• Tarefas a cumprir
1. Passe para o inglês esta frase do texto sobre Jó: "As razões do seu tédio não tinham digitais humanas."
2. Reproduza, sem alterar nada, a parte do texto sobre Jó que abre com as palavras que contêm "Contudo, esse não" e fecha com "ponto de blasfemar.".
3. Retome o texto sobre Jó e escreva a continuação a partir da última frase apresentada.

• Trecho selecionado
_ _ _ _ _
Contudo, esse não era o caso de Jó. As razões do seu tédio não tinham digitais humanas. Não fora um processo lento, imperceptível que tolhera suas motivações. Antes, uma verdadeira tempestade causada pelo invejoso Satanás, que apostara todas suas fichas que Jó, submetido a isso, blasfemaria do Eterno.

A boa índole tende a buscar causas do infortúnio em si mesma, não apontar para razões externas, como fariam, egoísmo e arrogância. Não encontrando coisas das quais se sentisse culpado, nem por isso culpou ao Criador. Não, ao ponto de blasfemar.

Já que as coisas estão assim, estou entediado, cansado de viver. Cogitou sua morte, porém, não a desejou tanto, ao ponto de tirar a própria vida; “Por que, pois, me tiraste da madre? Ah! se então tivera expirado, e olho nenhum me visse!” v 18 suspirou. Na verdade, considerou que seria melhor nem ter nascido, que sofrer daquele modo.
_ _ _ _ _
• Dados registrados

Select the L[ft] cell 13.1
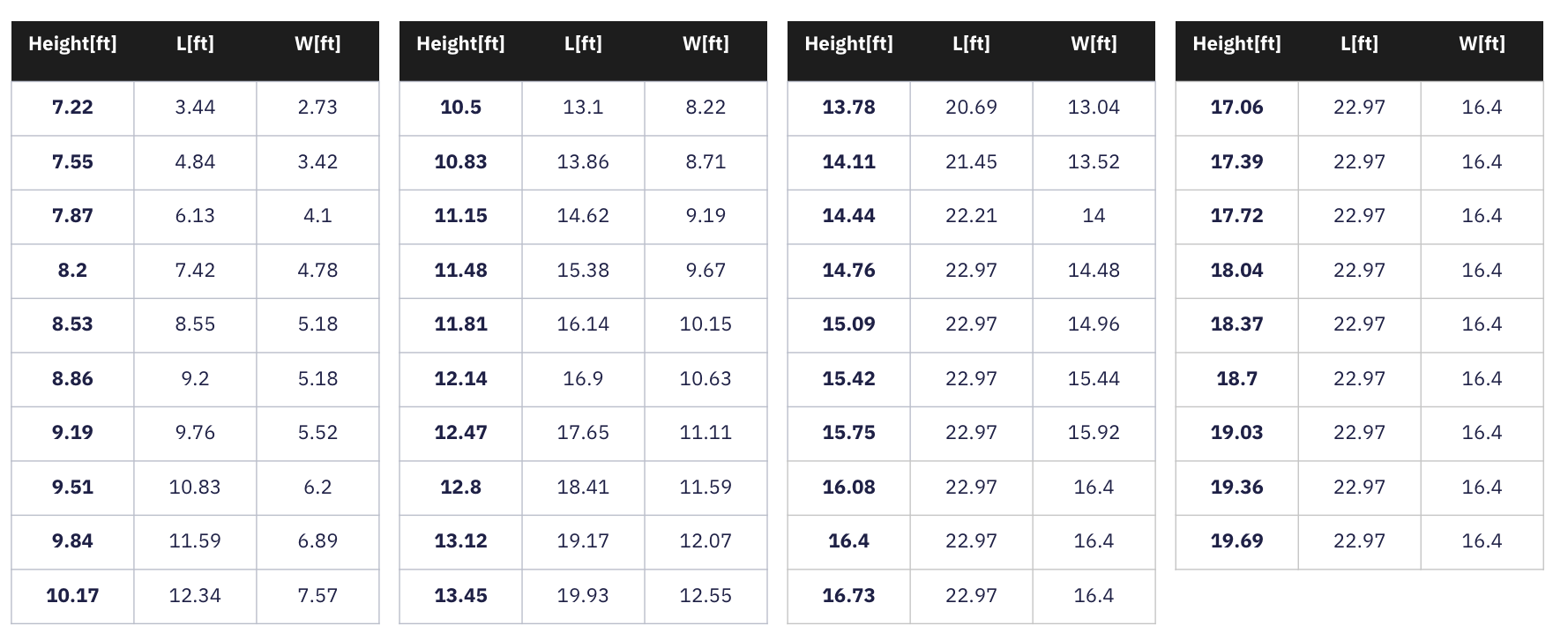coord(583,108)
_ _ _ _ _
• Respostas por tarefa
1. The reasons for his weariness bore no human fingerprints.

2.
Contudo, esse não era o caso de Jó. As razões do seu tédio não tinham digitais humanas. Não fora um processo lento, imperceptível que tolhera suas motivações. Antes, uma verdadeira tempestade causada pelo invejoso Satanás, que apostara todas suas fichas que Jó, submetido a isso, blasfemaria do Eterno.

A boa índole tende a buscar causas do infortúnio em si mesma, não apontar para razões externas, como fariam, egoísmo e arrogância. Não encontrando coisas das quais se sentisse culpado, nem por isso culpou ao Criador. Não, ao ponto de blasfemar.

3.
As razões do seu tédio eram plausíveis, não se tratava de um mimado reclamando a volta dos mimos perdidos.

Os que buscam a morte como solução, fuga de uma vida sem sentido, tardiamente poderão descobrir que morrer assim é que não faz sentido. Napoleão Bonaparte se destacou como guerreio, não como filósofo, mas disse: “Não há nada de grande em acabar com a própria vida como quem perdeu tudo no jogo; resistir a um infortúnio imerecido requer muito mais coragem.”

Vivemos dias que, segundo certo provérbio, “tempos fáceis fazem homens fracos” de comodismo e facilidades tecnológicas, ensejando uma imensa geração de fracos, pusilânimes.

Não é preciso perder todos bens, filhos e saúde de supetão, como foi com Jó, para se cansar da vida; basta a um adolescente ter uma frustração amorosa, não receber a roupa ou o celular que deseja, para o tal esbravejar que sua vida não vale à pena, Deus É Injusto, ou tolices assim.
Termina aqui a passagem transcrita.